He is a beautiful 3 year old (neutered) boy, very good natured! loves people and dogs! but is not so great with most other cats 
He has been a indoor cat but does love to play in the garden if we are around, he loves it outside but would need lots of space to roam if to be a outdoor cat as to avoid other cats.

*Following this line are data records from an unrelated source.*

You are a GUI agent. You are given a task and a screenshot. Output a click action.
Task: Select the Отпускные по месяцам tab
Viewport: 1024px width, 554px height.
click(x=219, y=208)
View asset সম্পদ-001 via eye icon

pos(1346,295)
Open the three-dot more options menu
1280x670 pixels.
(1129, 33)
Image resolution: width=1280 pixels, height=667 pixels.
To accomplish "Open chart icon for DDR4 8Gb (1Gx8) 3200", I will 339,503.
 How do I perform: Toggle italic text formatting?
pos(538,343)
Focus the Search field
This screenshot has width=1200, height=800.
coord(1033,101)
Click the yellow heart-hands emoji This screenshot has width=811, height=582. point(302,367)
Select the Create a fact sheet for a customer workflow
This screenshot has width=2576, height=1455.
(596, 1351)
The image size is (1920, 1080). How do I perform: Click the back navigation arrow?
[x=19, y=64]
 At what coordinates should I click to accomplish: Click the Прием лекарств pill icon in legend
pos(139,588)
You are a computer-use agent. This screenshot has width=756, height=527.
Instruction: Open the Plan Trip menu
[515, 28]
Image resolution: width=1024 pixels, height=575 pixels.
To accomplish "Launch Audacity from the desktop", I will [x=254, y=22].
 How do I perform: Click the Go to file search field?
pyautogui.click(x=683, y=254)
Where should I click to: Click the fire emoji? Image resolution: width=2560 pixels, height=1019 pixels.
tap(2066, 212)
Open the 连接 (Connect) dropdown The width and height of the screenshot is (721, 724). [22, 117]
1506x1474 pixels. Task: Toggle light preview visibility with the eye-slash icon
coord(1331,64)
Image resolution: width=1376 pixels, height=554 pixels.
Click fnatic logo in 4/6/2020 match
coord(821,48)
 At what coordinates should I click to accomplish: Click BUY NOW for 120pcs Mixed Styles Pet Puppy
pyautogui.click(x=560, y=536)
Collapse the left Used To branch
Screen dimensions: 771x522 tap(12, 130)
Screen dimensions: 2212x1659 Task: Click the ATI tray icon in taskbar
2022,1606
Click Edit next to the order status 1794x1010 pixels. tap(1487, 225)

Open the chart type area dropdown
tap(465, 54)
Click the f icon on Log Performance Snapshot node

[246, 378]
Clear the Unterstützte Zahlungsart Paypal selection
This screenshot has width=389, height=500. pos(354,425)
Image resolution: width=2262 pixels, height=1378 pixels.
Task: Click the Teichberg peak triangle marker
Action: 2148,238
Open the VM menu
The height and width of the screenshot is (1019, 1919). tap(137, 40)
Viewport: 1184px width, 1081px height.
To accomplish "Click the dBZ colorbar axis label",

we are in the Leeds area. I do have his papers. Just want a very loving home for him. hope someone can help


----------



## lizward (Feb 29, 2008)

Very sorry to hear this. Have you contacted the breeder? Most breeders want to take the cat back in circumstances like this.

Liz


----------



## ChinaBlue (Feb 3, 2008)

Echo Liz's comments - try the breeder first. If not you could try the Bengal Cat Club - they probably have a rehoming section.

He is a bonny boy.


----------



## codyann (Jan 8, 2011)

aww he is a stunning boy!!!! but i allready have 2 cats and i dont think my bf could cope with 3 lol is there not a rescue for benglas? so you know he will go to someone who knows what to expect from the breed? im glad that he is neutered so you know he wont be used just for breeding. i do hop eyou find his a good home soon


----------



## Plymouth Pet Sitters (Jun 22, 2011)

Aw I love Bengals, we have one that lives two doors away that is always around the street and comes in our house now and again, he is so friendly. If I didn't live so far away and he was ok with other cats (I have two myself and there are a lot around here), I would offer him a home at the drop of a hat. I'm sure you will find somebody to give him a loving home xx


----------



## karenj (Jun 24, 2011)

thank you....we got him not from the breeder and his old owner had a kitten he didnt get on with


----------



## lizward (Feb 29, 2008)

Still try the breeder. It may be that they had no idea that he was ever rehomed the first time.

Liz


----------



## Plymouth Pet Sitters (Jun 22, 2011)

Have you had any luck finding a home for Vegas yet? I've come back to the thread to check, he looks so gorgeous I hope somebody can offer him a lovely home x


----------



## karenj (Jun 24, 2011)

thank you so much everyone  we have rehomed him now with a lovely family xxx


----------



## Plymouth Pet Sitters (Jun 22, 2011)

Aw that's great news, glad you found somebody for him


----------